Das Vorhaben von Jugendsenator Thomas Krüger (SPD), einen zentralen Landesträger zur Durchführung für die „Hilfen zur Erziehung“ einzurichten, gibt Anlaß zu großer Besorgnis. Seit drei Jahren weigert Krüger sich, insbesondere in den Ostberliner Bezirken für einen bedarfsgerechten Ausbau ambulanter Hilfen und Alternativen zur teuren Heimunterbringung zu sorgen. Im Westen hat er die alte Struktur, daß Heimunterbringung immer noch die absolute Priorität ist, gegenüber der notwendigen Förderung von Familienpflegestellen unangetastet gelassen. Der eklatante Mangel ist bekannt: Im Westen gibt es 350 Plätze in Jugendwohngemeinschaften, im Osten nur ganze 70, obwohl hier Anträge von 27 Trägern vorliegen, 300 neue WG-Plätze bereitzustellen. Mit seiner Untätigkeit hat Krüger demonstriert, daß er nicht gewillt ist, seine Politik an den Bedürfnissen der Bevölkerung zu orientieren.

Im Bereich der ambulanten Hilfen – zum Bespiel psychologische Therapien, sozialpädagogische Familienhilfe, soziale Gruppenarbeit und sozialpädagogische Einzelbetreuung – ist die Lage noch katastrophaler. Es fehlen seit drei Jahren Ausführungsvorschriften, Finanzierungsgrundlagen und Rahmenvereinbarungen mit freien Trägern, die den Jugendämtern der Bezirke die Türe einrennen, aber nicht tätig werden können, da sie nicht zu finanzieren sind.

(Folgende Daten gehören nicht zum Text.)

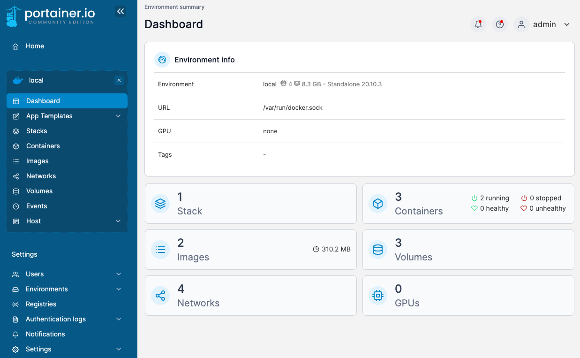Click the help question mark icon
The width and height of the screenshot is (580, 358).
499,24
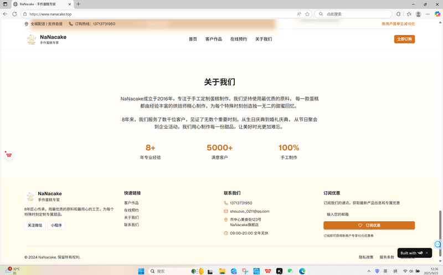The image size is (443, 275).
Task: Click the 关注微信 button in footer
Action: 35,226
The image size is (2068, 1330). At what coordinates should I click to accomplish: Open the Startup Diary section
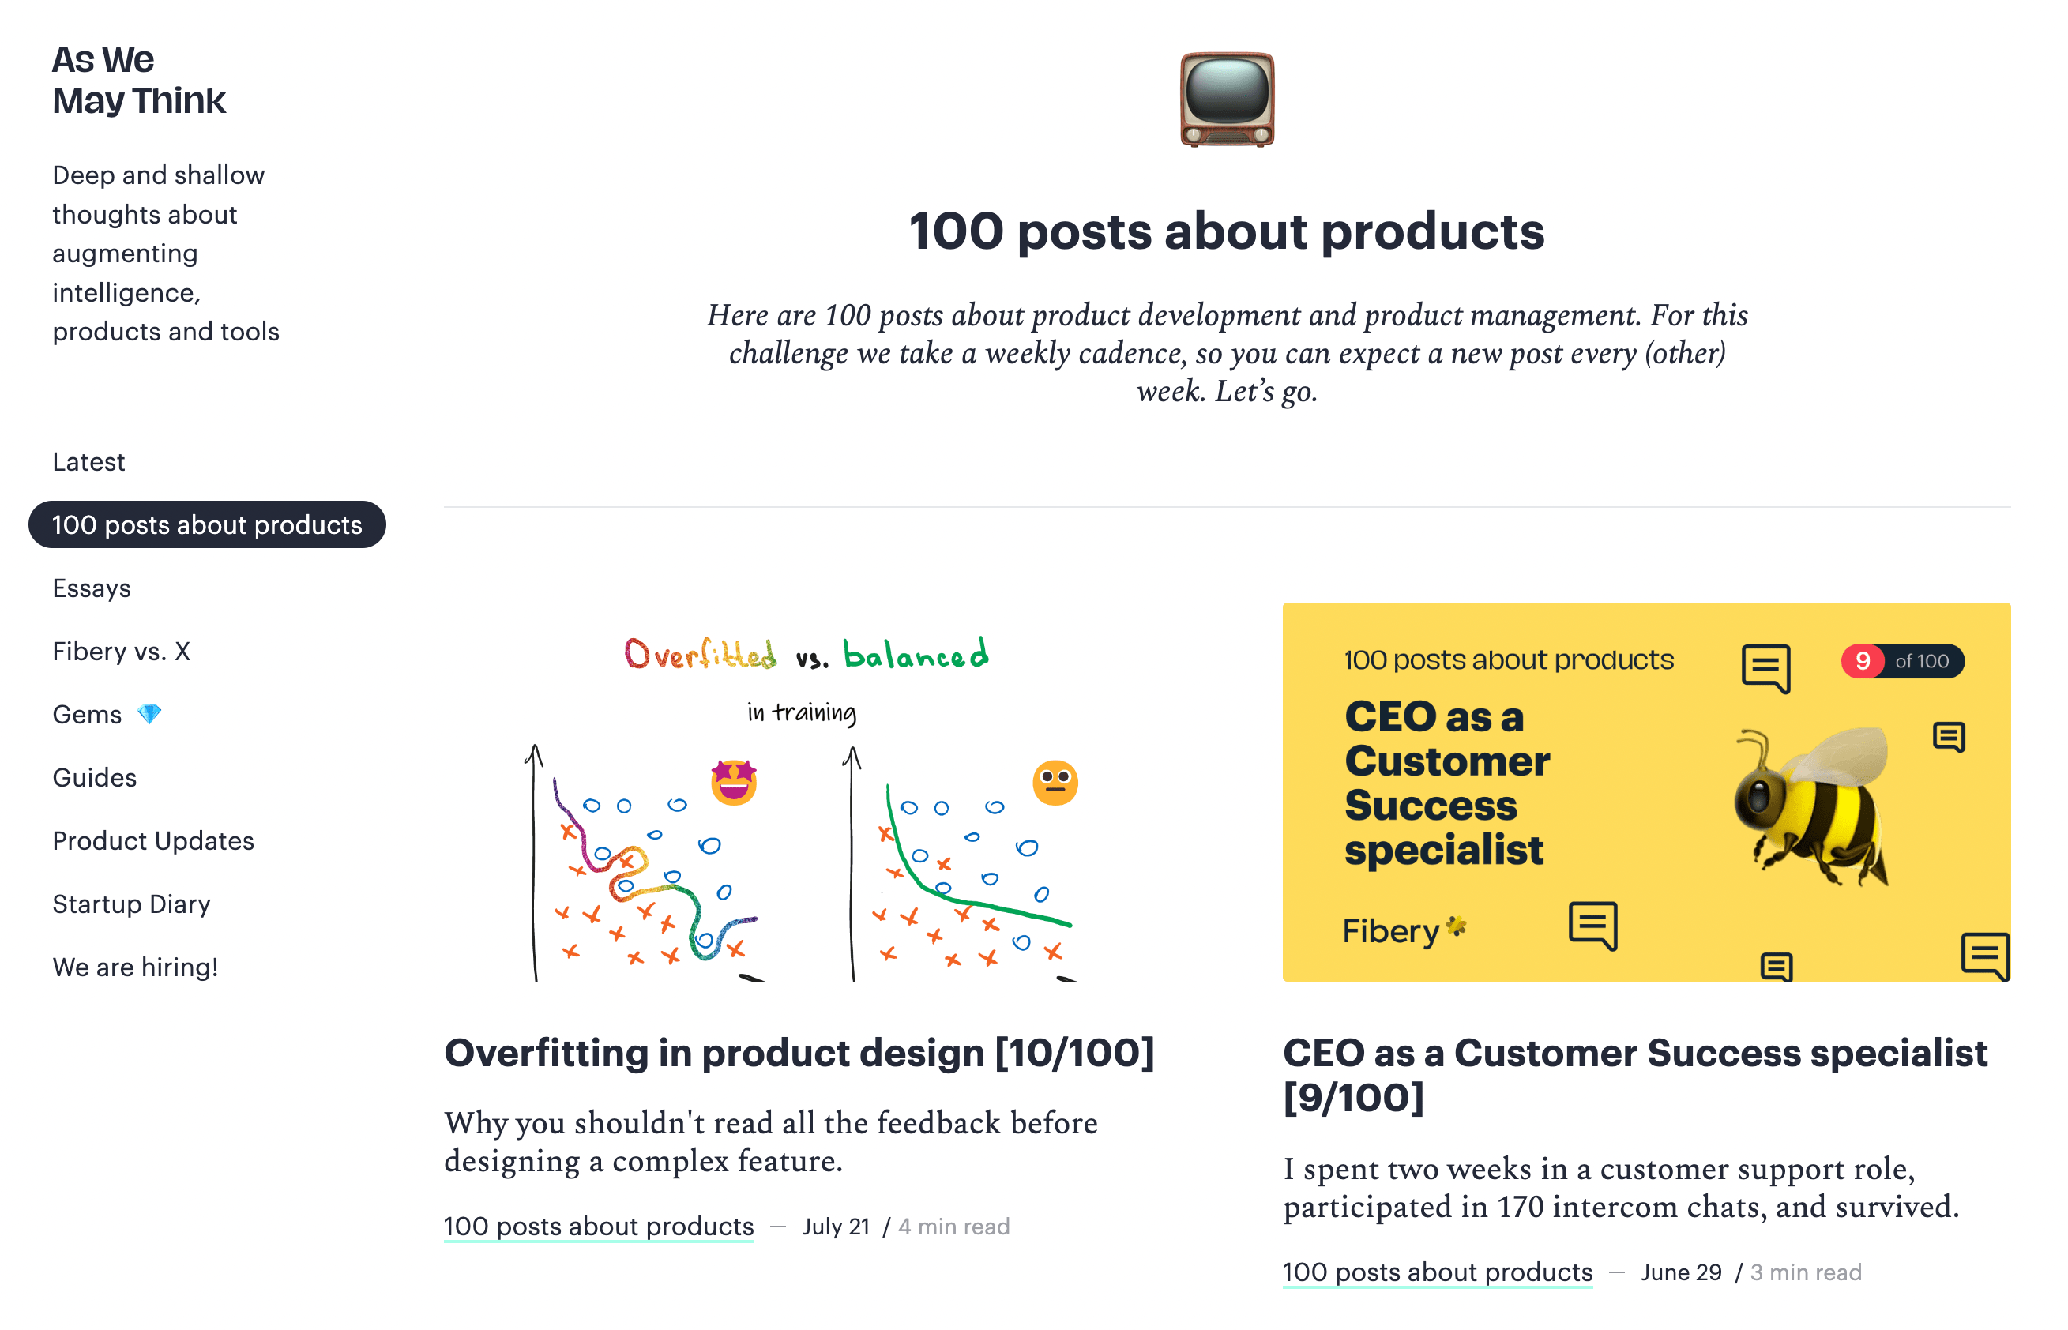click(131, 903)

Das Land Berlin hat im vergangenen Jahr 600 Millionen Mark für die gesamte Jugendhilfe ausgeben. 83 Prozent für die Heimerziehung, 9 Prozent für die Familienpflege, 5 Prozent für die ambulanten Hilfen (von diesen 58 Millionen Mark sind in den Osten nur 15 Prozent geflossen) und 2,3 Prozent für die Jugendwohngemeinschaften freier Träger. Die Antwort auf diese Misere darf nicht ein zentraler Landesträger sein. Vielmehr müssen dezentrale, bürgernahe, kiezorientierte Strukturen und Konzepte in den Bezirken entwickelt werden. Jeder Fachfrau ist klar, daß die Entscheidung über eine Heimunterbringung im Bezirk fällt. Wer keine Alternative zur Heimunterbringung finanzieren kann, wird die Kinder weiterhin in den Heimen unterbringen. Gewalt, sexueller Mißbrauch, Vernachlässigung, kaputte Beziehungen der Eltern, Alkohol, Drogen und Arbeitslosigkeit – die sozialen Probleme dieser Gesellschaft werden immer wieder dazu führen, daß Kinder aus den Familien herausgenommen werden müssen. Benötigt werden Alternativen zum Heim, die die Eltern entlasten und die Kinder schützen. Diese Alternativen müssen vor Ort in den Bezirken aufgebaut werden, weil sie in Beziehung zueinander treten und miteinander kommunizieren müssen. Dazu ist ein Landesträger unfähig.

Die Planung des Senats für einen zentralen Landesträger ist Ausdruck eines konservativen Jugendhilfekonzeptes, das Bezirkskompetenzen übergeht und wichtige politische Zielsetzungen der Verwaltungsreform aushebeln will. Es wird einen breiter werdenden Protest dagegen geben und die Bezirksstadträte sind aufgerufen, den Jugendsenator zur Rechenschaft zu ziehen für Planungen hinter verschlossenen Türen und am Parlament vorbei. Manfred Rabatsch

Der Autor ist leitender Sozialarbeiter in Prenzlauer Berg.